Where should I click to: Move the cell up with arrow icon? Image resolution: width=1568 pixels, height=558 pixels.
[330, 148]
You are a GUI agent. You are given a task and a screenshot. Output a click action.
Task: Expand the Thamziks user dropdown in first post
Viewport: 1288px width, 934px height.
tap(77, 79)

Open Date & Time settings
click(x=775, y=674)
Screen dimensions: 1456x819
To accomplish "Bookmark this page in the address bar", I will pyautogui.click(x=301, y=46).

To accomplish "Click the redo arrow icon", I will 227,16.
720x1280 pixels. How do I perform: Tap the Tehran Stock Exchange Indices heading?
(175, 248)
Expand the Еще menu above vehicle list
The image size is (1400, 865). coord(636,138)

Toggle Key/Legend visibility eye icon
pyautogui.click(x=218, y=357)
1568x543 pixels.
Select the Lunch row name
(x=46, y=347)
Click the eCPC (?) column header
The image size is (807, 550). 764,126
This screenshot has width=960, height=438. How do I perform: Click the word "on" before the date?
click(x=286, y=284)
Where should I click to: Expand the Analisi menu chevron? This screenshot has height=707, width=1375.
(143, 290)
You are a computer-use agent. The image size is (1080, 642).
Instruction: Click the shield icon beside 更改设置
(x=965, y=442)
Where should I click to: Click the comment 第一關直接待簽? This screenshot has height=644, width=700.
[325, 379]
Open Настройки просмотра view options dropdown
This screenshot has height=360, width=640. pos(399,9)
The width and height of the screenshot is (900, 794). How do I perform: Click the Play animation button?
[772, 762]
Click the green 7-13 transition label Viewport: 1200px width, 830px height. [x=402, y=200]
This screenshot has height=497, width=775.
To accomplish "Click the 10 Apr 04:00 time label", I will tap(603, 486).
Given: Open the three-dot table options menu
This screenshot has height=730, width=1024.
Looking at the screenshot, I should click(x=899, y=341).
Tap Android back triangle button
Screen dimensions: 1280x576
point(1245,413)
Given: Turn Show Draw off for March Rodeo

==*==

Written task:
Rename "Expand" to "Unfold" in the data, starting with the first line and going on through the line with "The image size is (1400, 865). coord(636,138)", and reproduce those lines with nothing else altered.

Answer in full:
Where should I click to: Move the cell up with arrow icon? Image resolution: width=1568 pixels, height=558 pixels.
[330, 148]
You are a GUI agent. You are given a task and a screenshot. Output a click action.
Task: Unfold the Thamziks user dropdown in first post
Viewport: 1288px width, 934px height.
tap(77, 79)

Open Date & Time settings
click(x=775, y=674)
Screen dimensions: 1456x819
To accomplish "Bookmark this page in the address bar", I will pyautogui.click(x=301, y=46).

To accomplish "Click the redo arrow icon", I will 227,16.
720x1280 pixels. How do I perform: Tap the Tehran Stock Exchange Indices heading?
(175, 248)
Unfold the Еще menu above vehicle list
The image size is (1400, 865). coord(636,138)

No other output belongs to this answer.